Post by -SP-Post by EddieHi all!
My customer wants to have "back" her silverchain, so is there some
(easy
Post by Eddieway) to remove gold plating from silverchain?
Yes, if you have the means, propane or other, tumbler etc, then just
burn the plating off, let it cool a little, pickle it, and then
shot-barrel it.
Get the chain to just 'under' cherry red, and follow the above.
Works for me.
This will work IF the chain was sterling silver with no additional plating, at
the time it was gold plated. many silver chains on the market are rhodium
plated to prevent tarnishing. One can gold plate such a chain, though often
the gold plate does not adhere so well or look so good. If your customer's
gold plated silver chain was ever rhodium plated, and if some or all of that
plating remained on the chain when it was then gold plated, heating the chain
not only won't "burn off" the gold plating, but will cause the rhodium plated
layer to bubble up. When that happens, it looks absolutely terrible, and is
almost impossible to repair.
"burning off" the gold plating isn't exactly what happens. At elevated
temperatures, the thin gold layer simply dissipates into the silver, becoming
invisible. In fact, if gold is plated directly over silver without any
intermediate underplating, this will happen on it's own, at room temperature,
over a period of perhaps years, especially if the gold plated layer is quite
thin. Like this, at room temp, the color often doesn't completely disappear,
but the plated layer ends up looking paler and paler, eventually being just a
slight yellow tint. With heating, the gold dissipates further into the silver,
and is no longer visible.
When one gold plates silver, knowing the above, it's sometimes good practice to
isolate the silver from the gold layer. Commonly, this can be done with an
intermediate plated layer of copper, or of nickle, or often, a combination of
both. This is the same then, as is done prior to rhodium plating silver. If
the gold plate on the chain was put on wth this type of nickel underplate, then
heating will also not burn it off, but can, as with rhodium, just make a mess.
With larger heavier chains, it might be just easiest to buff the chain, if the
style is one where a soft bristle brush can get to most of the surface area.
That can safely remove the gold plating from exposed areas, without bubbling
underplated layers.

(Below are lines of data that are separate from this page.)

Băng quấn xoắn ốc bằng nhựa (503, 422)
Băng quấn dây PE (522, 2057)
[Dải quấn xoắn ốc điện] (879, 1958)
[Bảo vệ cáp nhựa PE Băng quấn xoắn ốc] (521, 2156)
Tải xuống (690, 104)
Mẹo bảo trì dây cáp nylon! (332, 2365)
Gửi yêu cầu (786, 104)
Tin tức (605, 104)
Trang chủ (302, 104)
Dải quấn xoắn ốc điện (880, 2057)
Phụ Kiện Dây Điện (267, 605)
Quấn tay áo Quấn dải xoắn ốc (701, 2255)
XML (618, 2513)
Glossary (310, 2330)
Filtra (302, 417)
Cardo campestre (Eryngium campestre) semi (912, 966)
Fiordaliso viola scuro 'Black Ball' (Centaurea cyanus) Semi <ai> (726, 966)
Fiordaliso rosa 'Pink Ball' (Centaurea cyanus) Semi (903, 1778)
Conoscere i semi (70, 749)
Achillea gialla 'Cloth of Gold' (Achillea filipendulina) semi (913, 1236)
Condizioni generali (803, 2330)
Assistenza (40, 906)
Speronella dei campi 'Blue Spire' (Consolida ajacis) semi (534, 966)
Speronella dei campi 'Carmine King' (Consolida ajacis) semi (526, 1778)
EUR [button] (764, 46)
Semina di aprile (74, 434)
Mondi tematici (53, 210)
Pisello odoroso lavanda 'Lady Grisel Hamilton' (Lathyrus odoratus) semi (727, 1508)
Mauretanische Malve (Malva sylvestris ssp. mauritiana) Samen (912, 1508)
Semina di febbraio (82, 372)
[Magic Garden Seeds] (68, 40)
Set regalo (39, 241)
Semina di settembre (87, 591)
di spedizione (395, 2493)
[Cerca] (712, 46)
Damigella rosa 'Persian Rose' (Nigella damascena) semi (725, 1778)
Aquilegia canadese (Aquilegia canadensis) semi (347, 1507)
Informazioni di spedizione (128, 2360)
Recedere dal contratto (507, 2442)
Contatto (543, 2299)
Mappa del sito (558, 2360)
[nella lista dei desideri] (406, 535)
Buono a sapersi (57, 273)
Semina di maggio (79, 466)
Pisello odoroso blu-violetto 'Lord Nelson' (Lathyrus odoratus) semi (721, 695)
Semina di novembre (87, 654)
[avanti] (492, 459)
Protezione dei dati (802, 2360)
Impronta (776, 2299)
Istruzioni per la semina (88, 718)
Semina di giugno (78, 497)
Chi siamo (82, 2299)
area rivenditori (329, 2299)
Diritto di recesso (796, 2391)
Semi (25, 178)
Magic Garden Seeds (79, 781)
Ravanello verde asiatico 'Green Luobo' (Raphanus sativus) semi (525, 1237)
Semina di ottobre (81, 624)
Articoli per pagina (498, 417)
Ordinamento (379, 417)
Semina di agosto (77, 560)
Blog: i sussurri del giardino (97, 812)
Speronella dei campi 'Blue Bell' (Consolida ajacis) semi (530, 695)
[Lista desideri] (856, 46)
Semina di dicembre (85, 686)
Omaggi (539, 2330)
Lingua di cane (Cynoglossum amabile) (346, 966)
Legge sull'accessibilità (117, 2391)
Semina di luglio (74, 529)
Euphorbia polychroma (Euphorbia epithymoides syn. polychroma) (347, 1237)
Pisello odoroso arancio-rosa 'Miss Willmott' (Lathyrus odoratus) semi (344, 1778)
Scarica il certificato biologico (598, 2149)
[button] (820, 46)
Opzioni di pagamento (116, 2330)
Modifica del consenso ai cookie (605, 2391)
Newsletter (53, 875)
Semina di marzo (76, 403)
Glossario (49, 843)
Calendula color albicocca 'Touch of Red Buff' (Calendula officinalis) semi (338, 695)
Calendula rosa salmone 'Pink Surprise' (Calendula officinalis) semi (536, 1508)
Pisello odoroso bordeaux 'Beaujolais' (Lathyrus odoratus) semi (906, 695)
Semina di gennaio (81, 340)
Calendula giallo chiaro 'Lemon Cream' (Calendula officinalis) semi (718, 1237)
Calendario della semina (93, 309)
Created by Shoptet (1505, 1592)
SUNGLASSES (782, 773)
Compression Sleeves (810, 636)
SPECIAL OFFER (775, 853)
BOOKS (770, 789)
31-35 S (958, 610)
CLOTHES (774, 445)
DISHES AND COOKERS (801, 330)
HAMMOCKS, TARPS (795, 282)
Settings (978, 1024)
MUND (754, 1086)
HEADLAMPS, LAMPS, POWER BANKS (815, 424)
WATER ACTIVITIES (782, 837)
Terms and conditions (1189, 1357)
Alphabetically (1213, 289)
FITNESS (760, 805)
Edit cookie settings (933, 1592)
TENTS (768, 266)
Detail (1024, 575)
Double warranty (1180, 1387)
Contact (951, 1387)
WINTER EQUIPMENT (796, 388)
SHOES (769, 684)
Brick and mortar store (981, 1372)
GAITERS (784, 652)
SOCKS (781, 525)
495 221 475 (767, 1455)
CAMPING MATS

However, it doesn't remove all the gold, as recessed
areas, such as inside surfaces of the links, won't get buffed. Tumbling can
sometimes take some of it off too.
or, another simple fix is to silver plate the chain right over the gold. Won't
last forever, but might last a goodly long time, and can always be redone.
This avoids potential problems with bubbling up nickel or rhodium underplates.
And so does SP's final suggestion. Buy another chain. Given the time involved
to fuss with this, how much more expensive, if at all, will a new chain be?
A couple other methods deserve mention, just in the interest of completeness.
One method of removing the gold plating is electrostripping. The best
electrostripping solutions for gold are cyanide based, however, so this isn't
something to use unless you're quite familier with the needed safety
precautions. With a thin plated layer, just soaking for a time in a cyanide
solution will dissolve the gold, even without electric current. In both these
cases, be aware that once you've dissolved the gold layer, the cyanide is just
as happy dissolving the silver too, so monitor the activity and remove the
chain as soon as the gold is gone, or you'll be making the chain thinner.
And, related to both electrostripping and just cyanide soaking, "bombing" will
remove a thing gold plate from silver just fine. This has the advantage over
electrostripping that it does not remove more from external exposed surfaces
than from internal recessed ones. Bombing removes it evenly from everything.
You'll probably have to do it a couple times, since if the gold layer is thick
enough, the bombing action will initially tend to redeposit some of the gold
back onto the silver, but after a couple cycles, this won't happen. As with
the other cyanide processes, this will also remove some silver, so pay
attention. And as with the others, bombing is not something to do unless you
know the proper methods, have the right equipment to do it safely, and can
properly dispose of the used solutions. Chances are, if you've come to this
group for advice on this, you probably don't yet have any of those assets, and
for a single chain, it won't be worth the expense to learn it and acquire the
needed equipment.
And one final possibility. Aqua regia (3 parts HCl to one part Nitric acid)
will quickly dissolve gold. When it reaches the silver, however, it tends to
stop actively removing metal when the silver surface forms a skin of silver
chloride that slows or prevents further attack. You'd want to closely watch
the process and remove the chain once the gold is gone, since the AR will still
slowly be attacking the chain. When you're done with this, you'd have no gold
left on the chain, but the silver surface would be dull and smutty grey/white.
You then toss the chain in a tumbler with steel shot, or better, a magnetic
tumbler, and it would brighten right up again.
Somewhere in all this, is likely a good suggestion for you. My guess is that
the new chain will be the best solution.